FYI, this story is more than a year old

Amazon Web Services (AWS) announced nine new capabilities for the Amazon SageMaker machine learning (ML) service during the ML keynote at the 2020 re:Invent conference, which was held virtually.

“Today, we are announcing a set of tools for Amazon SageMaker that makes it much easier for developers to build end-to-end machine learning pipelines to prepare, build, train, explain, inspect, monitor, debug, and run custom machine learning models with greater visibility, explainability, and automation at scale,” says AWS Amazon machine learning vice president Swami Sivasubramanian.

The new capabilities are:

Data Wrangler – for developers to prepare data for machine learning.

Data Wrangler contains over 300 built-in data transformers that can help customers normalise, transform, and combine features without having to write any code, while managing all of the processing infrastructure under the hood.

Feature Store – a purpose-built data store for storing, updating, retrieving, and sharing features.

Feature Store provides a purpose-built feature store where developers can access and share features that make it easier to name, organise, find, and share sets of features among teams of developers and data scientists. Residing in Amazon SageMaker Studio, close to where machine learning models are run, it provides single-digit millisecond latency for inference.

Pipelines – a purpose-built continuous integration and continuous delivery service

Pipelines logs each step in SageMaker Experiments every time a workflow is run.

This helps developers visualise and compare machine learning model iterations, training parameters, and outcomes. Workflows can be shared and re-used between teams.

Clarify – providing greater visibility into training data to limit bias

Clarify integrates with Data Wrangler where it runs a set of algorithms on features to identify bias during data preparation with visualisations that include a description of the sources and severity of possible bias. Clarify also integrates with Experiments to make it easier to check trained models for statistical bias, details how each feature inputted into the model is affecting predictions, and integrates with Model Monitor to alert developers if the importance of model features shifts and causes model behaviour to change.

Deep profiling for Debugger – monitors machine learning training performance

Deep profiling enables the profiling and monitoring of system resource utilisation in Studio. This expands Debugger's scope to monitor the utilisation of system resources, send out alerts on problems during training in Studio or via AWS CloudWatch, and correlate usage to different phases in the training job or a specific point in time during training. Debugger can also trigger actions based on alerts, works across frameworks (PyTorch, Apache MXNet, and TensorFlow) and collects necessary system and training metrics automatically without requiring any code changes in training scripts.

Distributed Training – can train large models up to two times faster

Distributed Training with SageMaker's Data Parallelism engine scales training jobs from one GPU to hundreds or thousands by automatically splitting data across multiple GPUs, improving training time by up to 40%. Data Parallelism's engine manages GPUs for optimal synchronisation.

Distributed Training with SageMaker's Model Parallelism engine can split large, complex models with billions of parameters across multiple GPUs by automatically profiling and identifying the best way to partition models.

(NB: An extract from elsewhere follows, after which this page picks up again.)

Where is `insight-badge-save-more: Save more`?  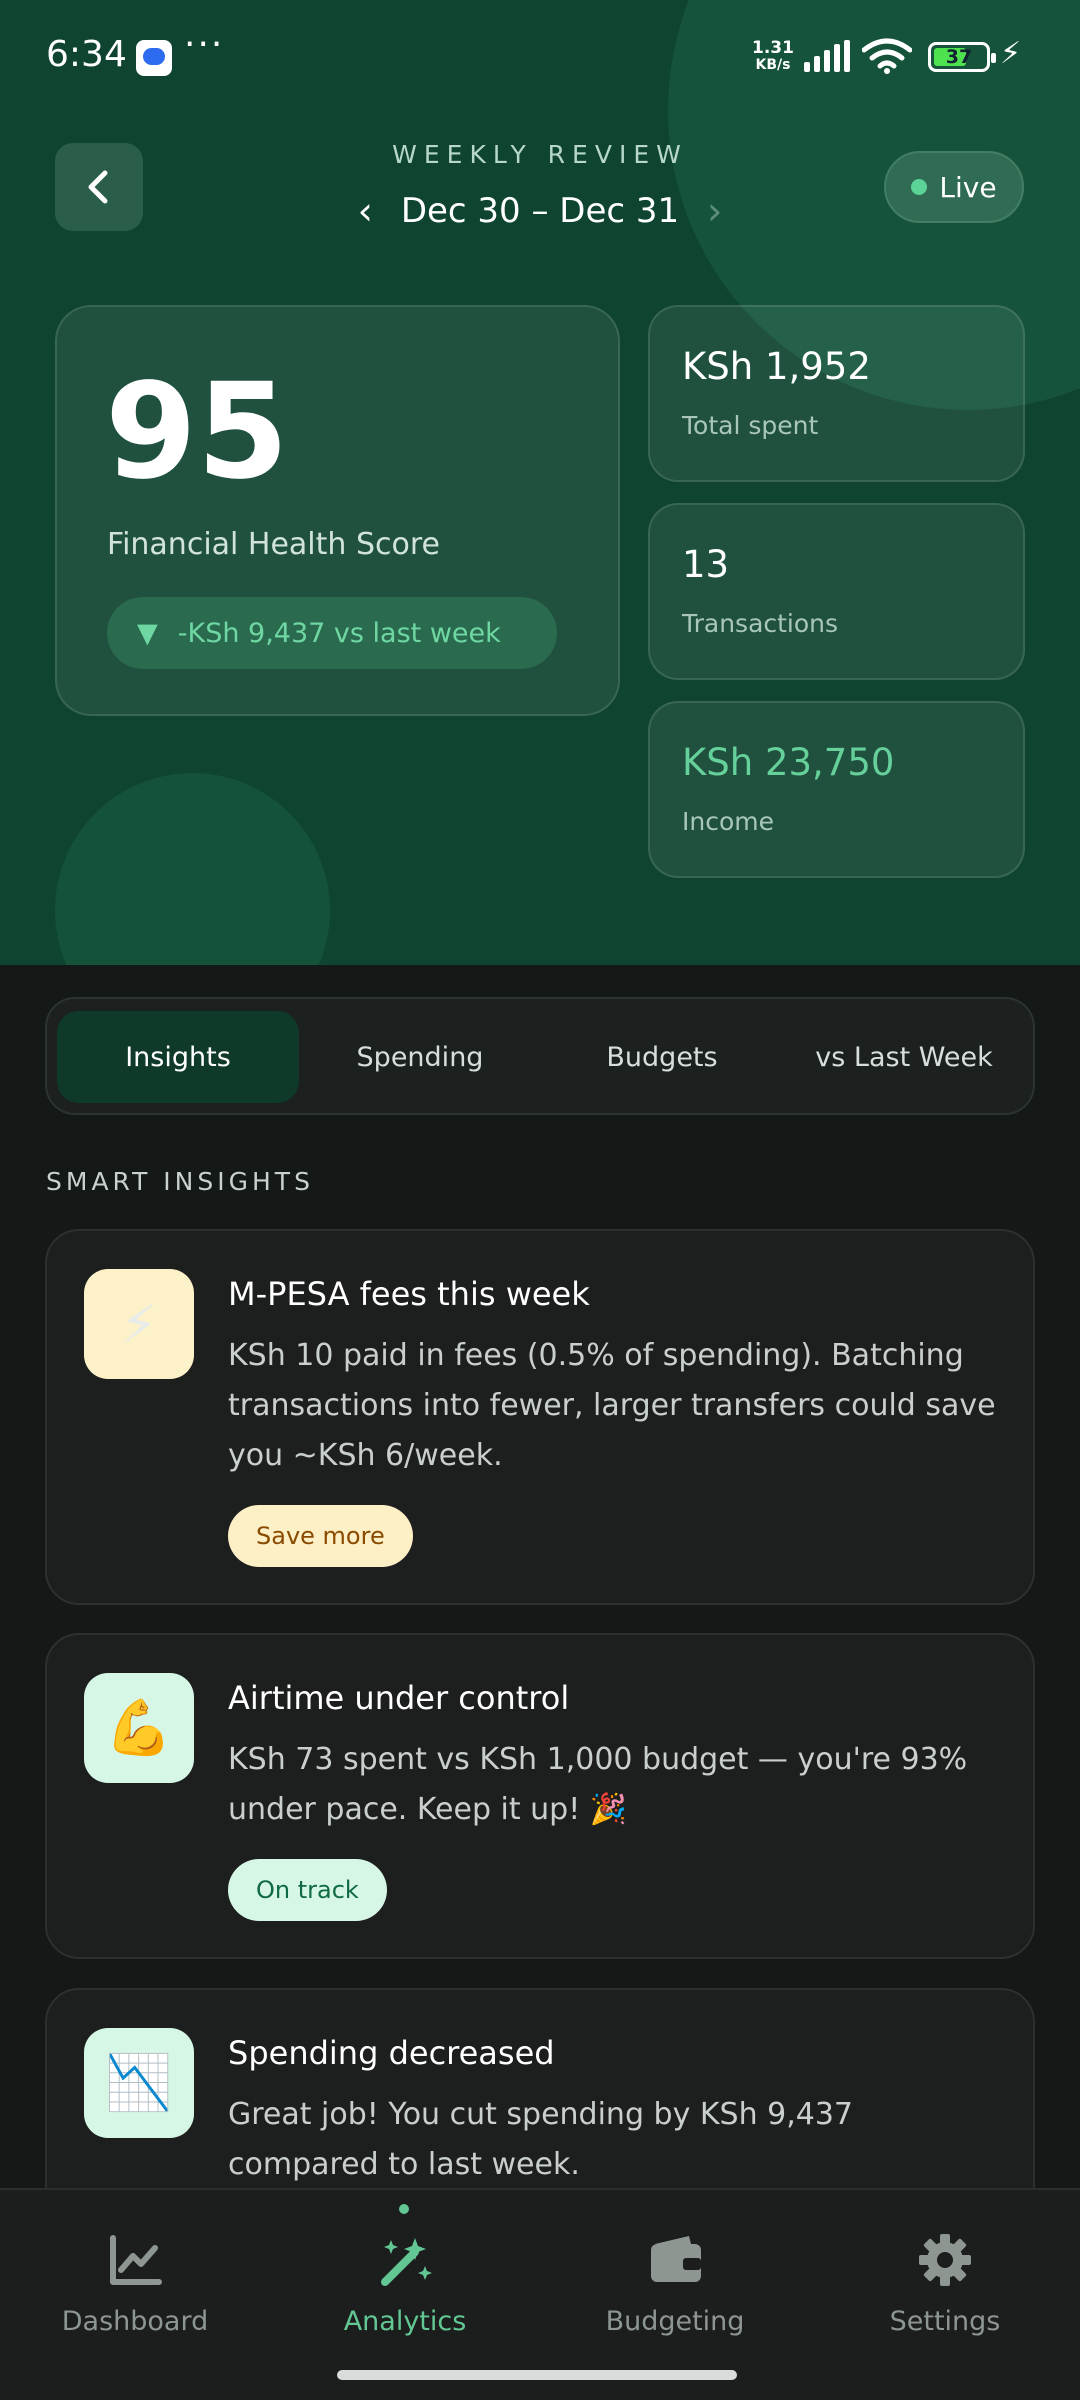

They do this by using graph partitioning algorithms to optimally balance computation and minimise communication between GPUs, resulting in minimal code changes and fewer errors caused by GPU memory constraints.

Edge Manager – machine learning model monitoring and management for edge devices

Edge Manager optimises models to run faster on target devices and provides model management for edge devices, so customers can prepare, run, monitor, and update deployed machine learning models across fleets of devices at the edge.

Customers can cryptographically sign their models, upload prediction data from their devices to SageMaker for monitoring and analysis, and view a dashboard that tracks and visually reports on the operation of the deployed models within the SageMaker console.

JumpStart – a developer portal for pre-trained models and pre-built workflows

JumpStart provides developers with a searchable interface to find best-in-class solutions, algorithms, and sample notebooks.